Because of her wealthy and privileged background, suitors clamored for her hand. But Hanna was determined to marry for love, and in 1993, at the age of thirty, she began a courtship with a wood-carver, the son of Indian immigrants who had come to Iraq along with thousands of Indians during the British occupation of 1919 to 1932. Haytham Jamil Anwar was uneducated, poor, and—despite being born in Iraq—not deemed an Iraqi. In a country where tribal bonds trump citizenship and genealogy defines identity, Hanna's choice was considered shameful. Her mother opposed the marriage.

That was just the start of her problems. As Hanna later explained, Saddam had made it illegal for Iraqi citizens to marry non-nationals. By marrying Anwar, she would be breaking the law and risking state backlash. But Hanna was a risk taker, and on August 15, 1993, she and Anwar found a sympathetic priest to perform the ceremony. Afterward, anxious to make it right with the state, she considered applying for an exemption to Saddam's dictate. Instead, anticipating a bureaucratic logjam, she decided to use her family and business connections and go straight to the top.

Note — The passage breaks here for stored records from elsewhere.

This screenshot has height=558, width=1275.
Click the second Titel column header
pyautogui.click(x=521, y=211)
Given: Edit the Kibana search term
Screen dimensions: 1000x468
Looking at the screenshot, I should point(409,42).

She asked for an appointment with Uday Hussein, the son of Saddam and Sajida. Why not? Hussein's first wife was a backward peasant who shopped at Hanna's boutique and came to rely on the young woman's consummate fashion sense—from how to dress to how to cross her legs like a lady. After Sajida confided that Saddam, her first cousin from Tikrit, no longer showed any interest in the marital bed, Hanna showed her how to create romance with candles and designed her a set of sexy black pajamas. The way Hanna saw it, Sajida's son owed her a debt of gratitude. He granted her an appointment, and at 10:00 a.m. on November 15, 1993, she arrived at his office at the Olympic Committee, was shown to a reception room, and instructed to wait. Hours passed. Her cigarette lighter wasn't working, and as she waited, she grew increasingly anxious. Finally, three men entered the room, slipped a black hood over her head, tied her hands behind her back, and steered her down a narrow corridor, into an elevator, and out into a garden, where her high heels sank into the sand. They half carried, half dragged her into another building, pushed her into a room, and tied her, spread-eagle, to a bed. "Please," she begged. "I'm like your sister." "If our sister married an Indian, we would kill her," they responded.

She was raped for days. A virgin when she entered, she heard the guards ask "Master Uday" what he wanted to do with her blood. He ordered them to sprinkle it around the rim of his whiskey glass like salt on a margarita. "I called out to Jesus, to Mary, and to Muhammad," she said. "They damned them all."

On the fifth day, a commander entered the room, accused Hanna of spying for the British, and applied electric shocks through a rod inserted in her vagina. She lost consciousness and, when she awoke, found herself in Loose Dogs Prison, where the daily regimen comprised torture, rape, and a diet of green soup and one slice of bread.

Her mother assumed that Hanna had eloped with Anwar. But he, too, had been arrested and was being held in the men's cellblock—no farther than a football field away from his wife. After seven months, three men appeared at Jeanne d'Arc's mansion with a handwritten letter from Hanna, asking her mother to sign over her house in order to secure her release. Jeanne d'Arc agreed, eventually signing away two houses. Still, Hanna wasn't returned. For nineteen months, the men drained Jeanne d'Arc of all her remaining wealth until, homeless, she was forced to lodge with a poor Muslim man who opened his door in an act of charity. By the time Hanna was released in 1996, her head shaved, Jeanne d'Arc didn't even recognize her.